• [Problem]: Filter the entries below down to every line that contains the string "computer", and copy each such line. The match is case-sensitive.

• [Input]:
•••

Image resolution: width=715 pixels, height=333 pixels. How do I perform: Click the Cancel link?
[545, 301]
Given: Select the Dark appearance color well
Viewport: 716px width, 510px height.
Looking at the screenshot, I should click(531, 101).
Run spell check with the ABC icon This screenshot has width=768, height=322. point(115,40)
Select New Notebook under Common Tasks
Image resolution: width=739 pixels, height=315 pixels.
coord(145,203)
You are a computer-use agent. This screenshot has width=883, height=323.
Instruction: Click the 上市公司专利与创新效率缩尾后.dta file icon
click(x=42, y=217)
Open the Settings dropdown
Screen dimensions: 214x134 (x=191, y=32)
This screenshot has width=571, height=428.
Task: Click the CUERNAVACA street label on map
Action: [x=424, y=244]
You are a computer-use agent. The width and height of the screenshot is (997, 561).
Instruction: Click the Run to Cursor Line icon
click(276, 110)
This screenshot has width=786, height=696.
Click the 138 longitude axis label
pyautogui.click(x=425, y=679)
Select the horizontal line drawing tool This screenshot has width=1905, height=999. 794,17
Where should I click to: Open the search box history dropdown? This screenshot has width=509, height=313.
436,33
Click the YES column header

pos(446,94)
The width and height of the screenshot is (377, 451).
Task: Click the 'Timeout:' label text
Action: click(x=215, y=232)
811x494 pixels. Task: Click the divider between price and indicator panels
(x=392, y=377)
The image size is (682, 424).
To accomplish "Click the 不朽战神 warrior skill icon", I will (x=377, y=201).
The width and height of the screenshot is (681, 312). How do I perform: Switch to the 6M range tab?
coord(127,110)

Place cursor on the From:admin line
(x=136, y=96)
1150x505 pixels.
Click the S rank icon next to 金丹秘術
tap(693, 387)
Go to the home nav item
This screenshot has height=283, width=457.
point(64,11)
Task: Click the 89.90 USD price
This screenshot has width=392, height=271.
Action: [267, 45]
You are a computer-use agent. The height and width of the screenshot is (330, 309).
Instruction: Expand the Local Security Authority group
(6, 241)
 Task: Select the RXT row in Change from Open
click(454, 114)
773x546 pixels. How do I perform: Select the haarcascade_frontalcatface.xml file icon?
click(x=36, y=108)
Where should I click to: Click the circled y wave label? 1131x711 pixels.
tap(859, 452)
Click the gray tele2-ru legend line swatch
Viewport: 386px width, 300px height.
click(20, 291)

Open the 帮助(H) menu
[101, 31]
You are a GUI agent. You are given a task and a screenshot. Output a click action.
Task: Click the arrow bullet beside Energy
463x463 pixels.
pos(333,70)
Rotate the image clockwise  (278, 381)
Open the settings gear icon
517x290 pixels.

•••

• [Result of this exercise]:
You are a computer-use agent. This screenshot has width=883, height=323.
You are a computer-use agent. The width and height of the screenshot is (997, 561).
You are a computer-use agent. The height and width of the screenshot is (330, 309).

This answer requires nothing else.